> [Brano estratto]
Forse era la piccola Nella (sosteneva Tullio Massarani storico e allievo di Domenico) la bambina trasteverina uccisa da una bomba in una stanza, mentre i genitori erano usciti a battersi coi francesi, un episodio vero, vissuto da Gerolamo in quei cruenti scontri, riportato su tela nel 1850 col titolo Trasteverina uccisa da una bomba, l’espose a Brera, fu plauso della critica del tempo.

La pittura del nostro Ottocento è vista, molto a torto, minore nel quadro dei fermenti parigini se paragonata al realismo di Courbet, alla rivoluzione impressionista, al sentiero tortuoso di un olandese malato o di un narciso sperduto nell’Eden di Tahiti o al frinire delle avanguardie.

> [Dati forniti]
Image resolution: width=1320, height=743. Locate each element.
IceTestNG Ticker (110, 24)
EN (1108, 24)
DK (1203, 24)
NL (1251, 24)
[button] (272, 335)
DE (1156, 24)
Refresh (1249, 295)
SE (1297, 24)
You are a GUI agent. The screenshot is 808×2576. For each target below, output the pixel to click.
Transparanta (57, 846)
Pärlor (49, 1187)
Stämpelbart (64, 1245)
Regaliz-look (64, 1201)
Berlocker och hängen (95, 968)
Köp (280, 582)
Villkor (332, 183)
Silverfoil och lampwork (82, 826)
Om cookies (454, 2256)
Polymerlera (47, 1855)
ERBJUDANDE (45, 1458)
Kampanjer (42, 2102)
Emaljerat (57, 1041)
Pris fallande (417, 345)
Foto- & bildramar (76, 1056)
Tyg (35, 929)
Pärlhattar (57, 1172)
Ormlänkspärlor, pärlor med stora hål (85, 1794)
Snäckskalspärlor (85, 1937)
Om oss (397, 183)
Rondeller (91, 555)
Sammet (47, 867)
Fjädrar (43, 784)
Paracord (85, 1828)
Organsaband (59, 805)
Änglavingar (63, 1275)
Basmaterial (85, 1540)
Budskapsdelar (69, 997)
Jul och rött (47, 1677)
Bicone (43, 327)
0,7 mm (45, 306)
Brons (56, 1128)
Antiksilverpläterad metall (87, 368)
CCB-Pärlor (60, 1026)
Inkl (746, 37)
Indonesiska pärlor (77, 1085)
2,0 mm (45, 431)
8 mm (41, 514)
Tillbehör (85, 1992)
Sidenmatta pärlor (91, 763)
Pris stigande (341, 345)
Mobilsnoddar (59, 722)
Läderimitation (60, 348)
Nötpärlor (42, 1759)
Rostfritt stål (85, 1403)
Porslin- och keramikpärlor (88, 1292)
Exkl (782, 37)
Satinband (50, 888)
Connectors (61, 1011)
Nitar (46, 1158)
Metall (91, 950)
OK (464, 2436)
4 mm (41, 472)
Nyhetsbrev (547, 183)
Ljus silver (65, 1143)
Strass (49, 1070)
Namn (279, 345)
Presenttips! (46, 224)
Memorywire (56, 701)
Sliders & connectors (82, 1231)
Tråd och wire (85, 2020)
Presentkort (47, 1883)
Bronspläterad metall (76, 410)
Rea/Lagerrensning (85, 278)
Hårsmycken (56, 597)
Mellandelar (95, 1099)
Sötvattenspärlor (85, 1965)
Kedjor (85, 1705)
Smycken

> [Istruzioni]
A. In base al brano sulla pittura dell'Ottocento, spiega perché la pittura del nostro Ottocento viene considerata minore e come il brano giudica questa valutazione.
B. Ricopia le righe dei dati forniti, partendo da quella che contiene "Brons (56, 1128)" e arrivando fino all'ultima riga, comprese entrambe.
Le righe non hanno alcun legame con il brano.

> [Soluzioni per compito]
A. La pittura del nostro Ottocento viene considerata minore perché la si paragona ai fermenti parigini: al realismo di Courbet, alla rivoluzione impressionista, al sentiero tortuoso di un olandese malato o di un narciso sperduto nell'Eden di Tahiti e al frinire delle avanguardie. Il brano ritiene questo giudizio «molto a torto».

B.
Brons (56, 1128)
Antiksilverpläterad metall (87, 368)
CCB-Pärlor (60, 1026)
Inkl (746, 37)
Indonesiska pärlor (77, 1085)
2,0 mm (45, 431)
8 mm (41, 514)
Tillbehör (85, 1992)
Sidenmatta pärlor (91, 763)
Pris stigande (341, 345)
Mobilsnoddar (59, 722)
Läderimitation (60, 348)
Nötpärlor (42, 1759)
Rostfritt stål (85, 1403)
Porslin- och keramikpärlor (88, 1292)
Exkl (782, 37)
Satinband (50, 888)
Connectors (61, 1011)
Nitar (46, 1158)
Metall (91, 950)
OK (464, 2436)
4 mm (41, 472)
Nyhetsbrev (547, 183)
Ljus silver (65, 1143)
Strass (49, 1070)
Namn (279, 345)
Presenttips! (46, 224)
Memorywire (56, 701)
Sliders & connectors (82, 1231)
Tråd och wire (85, 2020)
Presentkort (47, 1883)
Bronspläterad metall (76, 410)
Rea/Lagerrensning (85, 278)
Hårsmycken (56, 597)
Mellandelar (95, 1099)
Sötvattenspärlor (85, 1965)
Kedjor (85, 1705)
Smycken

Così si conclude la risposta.